In order to freely reorder and share guard computations, the code must  
be
known to be free of side effects, including input/output and message  
passing.
To handle "exception = guard failure", it really pays to have  
operations that
could raise exceptions where the index compiler can see them, not  
hidden in
functions that do who knows what.

Haskell has it easier here, of course, because any side effects of a  
function
must be revealed in its type.

Suppose we ha
	cond E1 -> S1
            ; E2 -> S2
	   ; En -> Sn
	end
This can be handled pretty closely by
	case E1 of true -> S1;
	case E2 of true -> S2;
	...
	case En of true -> Sn
	end ... end end
All that's really needed here is an equivalent of Algol 68's "ouse",
which was to 'case' as 'elif' was to 'if'.  So add it!

	case E1 of true -> S1
	ouse E2 of true -> S2
	...
	ouse En of true -> Sn
	end

"ouse" is pretty horrible (almost the only Algol 68 keyword I disliked;
what have cases got to do with the river Ouse?).  Doubtless some better
keyword could be found.  'orca', perhaps?  (Joke.)
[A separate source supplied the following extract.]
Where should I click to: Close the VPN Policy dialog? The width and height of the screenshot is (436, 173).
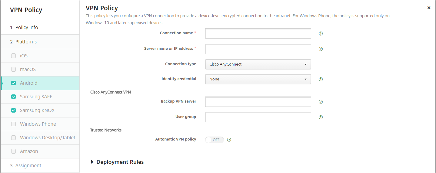pyautogui.click(x=429, y=8)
> Predicate functions are absolutely necessary in handling dispatch  
> decisions for any sort of system whose message vocabulary is  
> upgraded over time, in my experience.

Just today I found that something I thought for *sure* was a Boolean
function actually needed to distinguish three cases.  I have to agree
that *classification* functions are necessary; it is far from obvious
that they have to be Boolean.  Again, in Haskell I often find that
something I originally thought of as returning a Boolean should return
a Maybe or Either instead.

Above I explained why changing 'if' to be 'cond' would be a bad idea.
We really do have good uses for something that acts the way 'if' does  
now.
I have also mentioned the 'cond' proposal.
But I have now explained why 'cond' should normally be avoided even if  
we
had it: it forces you to use Boolean results, which may seriously limit
your imagination.

Any time you have
	cond p1(X) -> f(X, g1(X))
            ; p2(X) -> h(X, g2(X))
	...
you should probably be using
	case classify(X)
	  of {p1,G1} -> f(X, G1)
	   ; {p2,G2) -> h(X, G2)
	...
just as it is better to do
	case X
	  of [H|T] ->
	  ...
than
	if is_cons(X) -> ... head(X) .. tail(X) ...



> Having to put the explicit matching specification any place where a  
> message or data structure is handled (even for simple dispatch pass- 
> through which doesn't do anything with the contents) instead of  
> deferring to a predicate is a horrible violation of DRY,

I don't know what the acronym "DRY" stands for.
To the extent that I follow what you are saying here, I agree that you
shouldn't do that, but I deny that the absence of xif/cond makes you  
do it.

The suggestion about something similar to C++ "constness" (really,  
something
similar to what other declaration languages call "purity") is  
something I
thought about back in 1988, and was actually writing up a proposal for  
when
funs were introduced into the language and made it much more difficult.
C++ does it in the type system, and Erlang doesn't normally use a type  
system,
because of the difficulties combining that with hot loading.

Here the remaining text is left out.